TASK BRIEF:
Type out the data again. Keep every line exactly the same.

[Stored records]
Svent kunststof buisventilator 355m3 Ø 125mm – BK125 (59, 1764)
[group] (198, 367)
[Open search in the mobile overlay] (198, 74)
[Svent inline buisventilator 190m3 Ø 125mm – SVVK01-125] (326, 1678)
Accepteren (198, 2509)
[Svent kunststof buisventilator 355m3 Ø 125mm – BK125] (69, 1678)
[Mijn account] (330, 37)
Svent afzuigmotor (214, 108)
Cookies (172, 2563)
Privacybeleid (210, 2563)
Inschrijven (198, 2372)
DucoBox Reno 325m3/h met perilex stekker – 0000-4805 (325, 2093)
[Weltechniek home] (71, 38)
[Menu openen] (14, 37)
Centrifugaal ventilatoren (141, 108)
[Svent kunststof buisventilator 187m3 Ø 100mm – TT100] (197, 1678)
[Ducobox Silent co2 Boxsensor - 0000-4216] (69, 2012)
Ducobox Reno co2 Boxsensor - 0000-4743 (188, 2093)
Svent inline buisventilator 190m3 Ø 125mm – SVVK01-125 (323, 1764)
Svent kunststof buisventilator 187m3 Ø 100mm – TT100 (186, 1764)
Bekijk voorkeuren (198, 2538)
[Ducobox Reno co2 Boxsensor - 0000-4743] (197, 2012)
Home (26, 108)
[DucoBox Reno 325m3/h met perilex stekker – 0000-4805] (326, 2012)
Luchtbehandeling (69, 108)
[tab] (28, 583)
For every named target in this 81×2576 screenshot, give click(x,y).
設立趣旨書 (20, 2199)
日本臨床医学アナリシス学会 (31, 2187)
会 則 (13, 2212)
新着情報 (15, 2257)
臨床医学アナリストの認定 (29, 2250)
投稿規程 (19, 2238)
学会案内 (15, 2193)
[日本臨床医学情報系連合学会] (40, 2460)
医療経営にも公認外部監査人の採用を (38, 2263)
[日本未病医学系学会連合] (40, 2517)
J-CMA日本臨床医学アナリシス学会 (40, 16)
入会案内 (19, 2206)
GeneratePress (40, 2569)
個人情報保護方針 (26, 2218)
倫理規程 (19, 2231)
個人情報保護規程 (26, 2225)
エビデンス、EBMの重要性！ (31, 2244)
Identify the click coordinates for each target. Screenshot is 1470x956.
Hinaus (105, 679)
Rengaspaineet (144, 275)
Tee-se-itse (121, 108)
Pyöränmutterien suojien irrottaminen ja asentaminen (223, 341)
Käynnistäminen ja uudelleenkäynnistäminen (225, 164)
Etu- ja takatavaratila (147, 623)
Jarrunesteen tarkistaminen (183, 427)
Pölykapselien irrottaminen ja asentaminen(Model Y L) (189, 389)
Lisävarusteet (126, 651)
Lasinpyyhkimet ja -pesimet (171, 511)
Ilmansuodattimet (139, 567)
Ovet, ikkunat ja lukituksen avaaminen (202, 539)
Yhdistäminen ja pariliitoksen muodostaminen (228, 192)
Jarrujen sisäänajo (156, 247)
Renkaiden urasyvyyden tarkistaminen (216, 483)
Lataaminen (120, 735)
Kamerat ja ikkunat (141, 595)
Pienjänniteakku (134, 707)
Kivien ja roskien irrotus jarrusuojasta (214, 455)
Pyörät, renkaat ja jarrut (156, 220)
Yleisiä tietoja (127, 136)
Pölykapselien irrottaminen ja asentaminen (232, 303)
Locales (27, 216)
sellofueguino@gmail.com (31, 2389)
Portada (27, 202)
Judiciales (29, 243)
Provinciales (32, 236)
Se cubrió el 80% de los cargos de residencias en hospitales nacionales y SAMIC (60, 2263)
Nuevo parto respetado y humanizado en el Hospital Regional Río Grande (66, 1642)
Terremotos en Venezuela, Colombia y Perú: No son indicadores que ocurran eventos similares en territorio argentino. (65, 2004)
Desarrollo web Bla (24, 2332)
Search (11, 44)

SOLUTION FOR THIS TASK:
Svent kunststof buisventilator 355m3 Ø 125mm – BK125 (59, 1764)
[group] (198, 367)
[Open search in the mobile overlay] (198, 74)
[Svent inline buisventilator 190m3 Ø 125mm – SVVK01-125] (326, 1678)
Accepteren (198, 2509)
[Svent kunststof buisventilator 355m3 Ø 125mm – BK125] (69, 1678)
[Mijn account] (330, 37)
Svent afzuigmotor (214, 108)
Cookies (172, 2563)
Privacybeleid (210, 2563)
Inschrijven (198, 2372)
DucoBox Reno 325m3/h met perilex stekker – 0000-4805 (325, 2093)
[Weltechniek home] (71, 38)
[Menu openen] (14, 37)
Centrifugaal ventilatoren (141, 108)
[Svent kunststof buisventilator 187m3 Ø 100mm – TT100] (197, 1678)
[Ducobox Silent co2 Boxsensor - 0000-4216] (69, 2012)
Ducobox Reno co2 Boxsensor - 0000-4743 (188, 2093)
Svent inline buisventilator 190m3 Ø 125mm – SVVK01-125 (323, 1764)
Svent kunststof buisventilator 187m3 Ø 100mm – TT100 (186, 1764)
Bekijk voorkeuren (198, 2538)
[Ducobox Reno co2 Boxsensor - 0000-4743] (197, 2012)
Home (26, 108)
[DucoBox Reno 325m3/h met perilex stekker – 0000-4805] (326, 2012)
Luchtbehandeling (69, 108)
[tab] (28, 583)
For every named target in this 81×2576 screenshot, give click(x,y).
設立趣旨書 (20, 2199)
日本臨床医学アナリシス学会 (31, 2187)
会 則 (13, 2212)
新着情報 (15, 2257)
臨床医学アナリストの認定 (29, 2250)
投稿規程 (19, 2238)
学会案内 (15, 2193)
[日本臨床医学情報系連合学会] (40, 2460)
医療経営にも公認外部監査人の採用を (38, 2263)
[日本未病医学系学会連合] (40, 2517)
J-CMA日本臨床医学アナリシス学会 (40, 16)
入会案内 (19, 2206)
GeneratePress (40, 2569)
個人情報保護方針 (26, 2218)
倫理規程 (19, 2231)
個人情報保護規程 (26, 2225)
エビデンス、EBMの重要性！ (31, 2244)
Identify the click coordinates for each target. Screenshot is 1470x956.
Hinaus (105, 679)
Rengaspaineet (144, 275)
Tee-se-itse (121, 108)
Pyöränmutterien suojien irrottaminen ja asentaminen (223, 341)
Käynnistäminen ja uudelleenkäynnistäminen (225, 164)
Etu- ja takatavaratila (147, 623)
Jarrunesteen tarkistaminen (183, 427)
Pölykapselien irrottaminen ja asentaminen(Model Y L) (189, 389)
Lisävarusteet (126, 651)
Lasinpyyhkimet ja -pesimet (171, 511)
Ilmansuodattimet (139, 567)
Ovet, ikkunat ja lukituksen avaaminen (202, 539)
Yhdistäminen ja pariliitoksen muodostaminen (228, 192)
Jarrujen sisäänajo (156, 247)
Renkaiden urasyvyyden tarkistaminen (216, 483)
Lataaminen (120, 735)
Kamerat ja ikkunat (141, 595)
Pienjänniteakku (134, 707)
Kivien ja roskien irrotus jarrusuojasta (214, 455)
Pyörät, renkaat ja jarrut (156, 220)
Yleisiä tietoja (127, 136)
Pölykapselien irrottaminen ja asentaminen (232, 303)
Locales (27, 216)
sellofueguino@gmail.com (31, 2389)
Portada (27, 202)
Judiciales (29, 243)
Provinciales (32, 236)
Se cubrió el 80% de los cargos de residencias en hospitales nacionales y SAMIC (60, 2263)
Nuevo parto respetado y humanizado en el Hospital Regional Río Grande (66, 1642)
Terremotos en Venezuela, Colombia y Perú: No son indicadores que ocurran eventos similares en territorio argentino. (65, 2004)
Desarrollo web Bla (24, 2332)
Search (11, 44)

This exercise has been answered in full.